The general classification was won by Good Finance Bank, which also gained the most in the eyes of the assessors compared to the last ranking – in the previous edition, it did not count at all. The next places were taken by GFIC and Good Credit.
At Good Finance Bank the latest credit decisions are taken the fastest – about 2 weeks – and cooperation with borrowers during the implementation of the investment is at the highest level, and it was these factors that made this bank take the first place – said Sean Cole, President Upper Finance.
Although Good Finance Bank does not propose the most advantageous market offer, better negotiations can be negotiated during negotiations. Also important are people working at this bank who perfectly understand the needs of developers – added Cole.
The Honest bank came second. Up to 27 percent were granted here. all loans to companies belonging to GFIC in 2012. – This bank won with price, availability in smaller towns and a feeling among customers – said, Sean Cole. However, the processing time for credit applications is too long and therefore the second position in the ranking.

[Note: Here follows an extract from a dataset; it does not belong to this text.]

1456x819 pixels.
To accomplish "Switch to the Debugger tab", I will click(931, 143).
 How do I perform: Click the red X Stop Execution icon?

Polish Association of Development Companies with the new President, Management Board, and Board
Bank Good Credit noted a drop in loan prices, but as in the case of Honest Bank, the processing time for applications is also too long.
While announcing the results of this year’s ranking, it was suggested that Thrift Bank and Cooperative Banks could play a greater role in subsequent editions.
These banks are more willing to grant working capital loans than other revolving loans, and in the case of Thrift Bank, developers can also finance soft investment costs. Cooperative Banks may in the future increase competitiveness due to their locality.
The results of the ranking also show which institutions were at the bottom of the rate. Once popular among BZ WBK investors, today due to the largest number of refusals to finance housing, it is rated the worst. The least refusals came from SAB, GCB, and GFI.
– The Ranking of Banks was conducted with some delay due to the entry into force of the Development Act, which resulted in a drastic reduction in lending in 2012.
It was not until the beginning of 2013 that the banks’ attitude changed. The condition of the construction industry, especially the infrastructure part, also had a negative impact.
Many banks initially wrongly threw construction and development companies into one bag by turning off the credit tap, said Sean Cole, Deputy General Director of the Good Finance Association of Developers.